Nechay T V, Sazhin A V, Loban K M, Bogomolova A K, Suglob V V, Beniia T R
Pirogov Russian National Research Medical University, Moscow, Russia.
Khirurgiia (Mosk). 2024(8):6-14. doi: 10.17116/hirurgia20240816.
To evaluate the quality of recommendations provided by ChatGPT regarding inguinal hernia repair.
ChatGPT was asked 5 questions about surgical management of inguinal hernias. The chat-bot was assigned the role of expert in herniology and requested to search only specialized medical databases and provide information about references and evidence. Herniology experts and surgeons (non-experts) rated the quality of recommendations generated by ChatGPT using 4-point scale (from 0 to 3 points). Statistical correlations were explored between participants' ratings and their stance regarding artificial intelligence.
Experts scored the quality of ChatGPT responses lower than non-experts (2 (1-2) vs. 2 (2-3), <0.001).

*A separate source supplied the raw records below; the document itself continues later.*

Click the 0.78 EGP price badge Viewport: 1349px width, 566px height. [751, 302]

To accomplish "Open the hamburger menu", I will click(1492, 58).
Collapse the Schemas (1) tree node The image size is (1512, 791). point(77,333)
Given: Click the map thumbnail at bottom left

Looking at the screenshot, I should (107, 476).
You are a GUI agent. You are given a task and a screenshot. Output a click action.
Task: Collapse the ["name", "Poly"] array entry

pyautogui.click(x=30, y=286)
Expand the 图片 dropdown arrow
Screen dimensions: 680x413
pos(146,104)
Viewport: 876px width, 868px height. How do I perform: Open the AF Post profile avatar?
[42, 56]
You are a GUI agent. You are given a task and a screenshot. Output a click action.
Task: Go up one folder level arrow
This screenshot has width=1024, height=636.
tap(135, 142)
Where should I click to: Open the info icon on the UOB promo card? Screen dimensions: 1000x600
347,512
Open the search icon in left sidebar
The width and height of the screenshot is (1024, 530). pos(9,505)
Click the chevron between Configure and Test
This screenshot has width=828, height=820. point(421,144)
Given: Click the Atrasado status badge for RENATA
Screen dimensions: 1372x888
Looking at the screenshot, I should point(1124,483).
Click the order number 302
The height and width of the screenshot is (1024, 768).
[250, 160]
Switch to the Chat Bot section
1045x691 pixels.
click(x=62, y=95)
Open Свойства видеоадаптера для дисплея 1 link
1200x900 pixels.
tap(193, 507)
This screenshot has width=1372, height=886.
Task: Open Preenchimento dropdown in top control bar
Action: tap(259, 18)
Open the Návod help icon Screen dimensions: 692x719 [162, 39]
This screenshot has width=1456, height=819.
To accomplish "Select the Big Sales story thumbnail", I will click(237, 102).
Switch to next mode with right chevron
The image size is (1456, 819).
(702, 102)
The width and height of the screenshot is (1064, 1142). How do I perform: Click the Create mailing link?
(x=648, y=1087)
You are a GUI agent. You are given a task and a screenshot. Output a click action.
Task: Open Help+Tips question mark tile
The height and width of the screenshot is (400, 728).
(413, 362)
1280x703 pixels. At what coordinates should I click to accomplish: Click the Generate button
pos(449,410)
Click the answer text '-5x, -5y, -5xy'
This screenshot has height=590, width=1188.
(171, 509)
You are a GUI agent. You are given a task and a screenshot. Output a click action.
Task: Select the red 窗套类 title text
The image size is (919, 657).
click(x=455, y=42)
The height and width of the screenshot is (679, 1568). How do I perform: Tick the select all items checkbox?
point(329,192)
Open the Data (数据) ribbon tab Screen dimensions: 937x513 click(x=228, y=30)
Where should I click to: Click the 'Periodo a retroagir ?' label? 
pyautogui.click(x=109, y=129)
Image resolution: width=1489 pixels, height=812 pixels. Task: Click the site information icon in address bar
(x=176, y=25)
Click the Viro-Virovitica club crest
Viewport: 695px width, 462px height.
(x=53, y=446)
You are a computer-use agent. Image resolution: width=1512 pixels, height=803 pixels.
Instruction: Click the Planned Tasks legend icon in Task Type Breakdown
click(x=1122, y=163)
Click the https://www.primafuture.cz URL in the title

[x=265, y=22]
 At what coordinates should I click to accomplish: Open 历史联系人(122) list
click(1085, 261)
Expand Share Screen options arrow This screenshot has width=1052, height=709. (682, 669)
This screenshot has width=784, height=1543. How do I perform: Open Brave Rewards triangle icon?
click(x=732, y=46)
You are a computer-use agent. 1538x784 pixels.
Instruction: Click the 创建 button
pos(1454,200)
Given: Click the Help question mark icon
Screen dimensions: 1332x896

The chat-bot failed to provide valid references and actual evidence, as well as falsified half of references. Respondents were optimistic about the future of neural networks for clinical decision-making support. Most of them were against restricting their use in healthcare.
We would not recommend non-specialized large language models as a single or primary source of information for clinical decision making or virtual searching assistant.
评估ChatGPT提供的关于腹股沟疝修补术建议的质量。
向ChatGPT询问了5个关于腹股沟疝手术治疗的问题。将聊天机器人设定为疝科学专家的角色,并要求其仅在专业医学数据库中进行搜索,并提供参考文献和证据方面的信息。疝科学专家和外科医生(非专家)使用4分制(从0到3分)对ChatGPT生成的建议质量进行评分。探讨了参与者评分与其对人工智能的态度之间的统计相关性。
专家对ChatGPT回复质量的评分低于非专家(2(1 - 2)对2(2 - 3),<0.001)。聊天机器人未能提供有效的参考文献和实际证据,并且伪造了一半的参考文献。受访者对神经网络用于临床决策支持的未来持乐观态度。他们中的大多数人反对在医疗保健中限制其使用。
我们不建议将非专业的大语言模型作为临床决策或虚拟搜索助手的唯一或主要信息来源。